Whether they’re building a new product or improving a process or feature, developers and IT leaders need data and insights to make informed decisions.
When it comes to software development, this data exists in two ways: unstructured and structured. While structured data follows a specific and predefined format, unstructured data—like email, an audio or visual file, code comment, or commit message—doesn’t. This makes unstructured data hard to organize and interpret, which means teams can miss out on potentially valuable insights.
To make the most of their unstructured data, development teams are turning to retrieval-augmented generation, or RAG, a method for customizing large language models (LLMs). They can use RAG to keep LLMs up to date with organizational knowledge and the latest information available on the web. They can also use RAG and LLMs to surface and extract insights from unstructured data.
GitHub data scientists, Pam Moriarty and Jessica Guo, explain unstructured data’s unique value in software development, and how developers and organizations can use RAG to create greater efficiency and value in the development process.
When it comes to software development, unstructured data includes source code and the context surrounding it, as these sources of information don’t follow a predefined format.
Here are some examples of unstructured data on GitHub:
The same features that make unstructured data valuable also make it hard to analyze.
Unstructured data lacks inherent organization, as it often consists of free-form text, images, or multimedia content.
“Without clear boundaries or predefined formats, extracting meaningful information from unstructured data becomes very challenging,” Guo says.
But LLMs can help to identify complex patterns in unstructured data—especially text. Though not all unstructured data is text, a lot of text is unstructured. And LLMs can help you to analyze it.
“When dealing with ambiguous, semi-structured or unstructured data, LLMs dramatically excel at identifying patterns, sentiments, entities, and topics within text data and uncover valuable insights that might otherwise remain hidden,” Guo explains.
Need a refresher on LLMs? Check out our AI explainers, guides, and best practices > |
Here are a few reasons why developers and IT leaders might consider using RAG-powered LLMs to leverage unstructured data:
Accelerate and deepen understanding of an existing codebase—including its conventions, functions, common issues, and bugs. Understanding and familiarizing yourself with code written by another developer is a persisting challenge for several reasons, including but not limited to: code complexity, use of different coding styles, a lack of documentation, use of legacy code or deprecated libraries and APIs, and the buildup of technical debt from quick fixes and workarounds.
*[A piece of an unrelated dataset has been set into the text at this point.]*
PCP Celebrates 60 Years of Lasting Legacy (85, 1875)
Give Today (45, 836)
RAG can help to mediate these pain points by enabling developers to ask and receive answers in natural language about a specific codebase. It can also guide developers to relevant documentation or existing solutions.
Accelerated and deepened understanding of a codebase enables junior developers to contribute their first pull request with less onboarding time and senior developers to mitigate live site incidents, even when they’re unfamiliar with the service that’s failing. It also means that legacy code suffering from “code rot” and natural aging can be more quickly modernized and easily maintained.
Unstructured data doesn’t just help to improve development processes. It can also improve product decisions by surfacing user pain points.
Moriarty says, “Structured data might show a user’s decision to upgrade or renew a subscription, or how frequently they use a product or not. While those decisions represent the user’s attitude and feelings toward the product, it’s not a complete representation. Unstructured data allows for more nuanced and qualitative feedback, making for a more complete picture.”
A lot of information and feedback is shared during informal discussions, whether those discussions happen on a call, over email, on social platforms, or in an instant message. From these discussions, decision makers and builders can find helpful feedback to improve a service or product, and understand general public and user sentiment.
Contrary to unstructured data, structured data—like relational databases, Protobuf files, and configuration files—follows a specific and predefined format.
We’re not saying unstructured data is more valuable than structured. But the processes for analyzing structured data are more straightforward: you can use SQL functions to modify the data and traditional statistical methods to understand the relationship between different variables.
That’s not to say AI isn’t used for structured data analysis. “There’s a reason that machine learning, given its predictive power, is and continues to be widespread across industries that use data,” according to Moriarty.
However, “Structured data is often numeric, and numbers are simply easier to analyze for patterns than words are,” Moriarty says. Not to mention that methods for analyzing structured data have been around longer** **than those for analyzing unstructured data: “A longer history with more focus just means there are more established approaches, and more people are familiar with it,” she explains.
That’s why the demand to enhance structured data might seem less urgent, according to Guo. “The potential for transformative impact is significantly greater when applied to unstructured data,” she says.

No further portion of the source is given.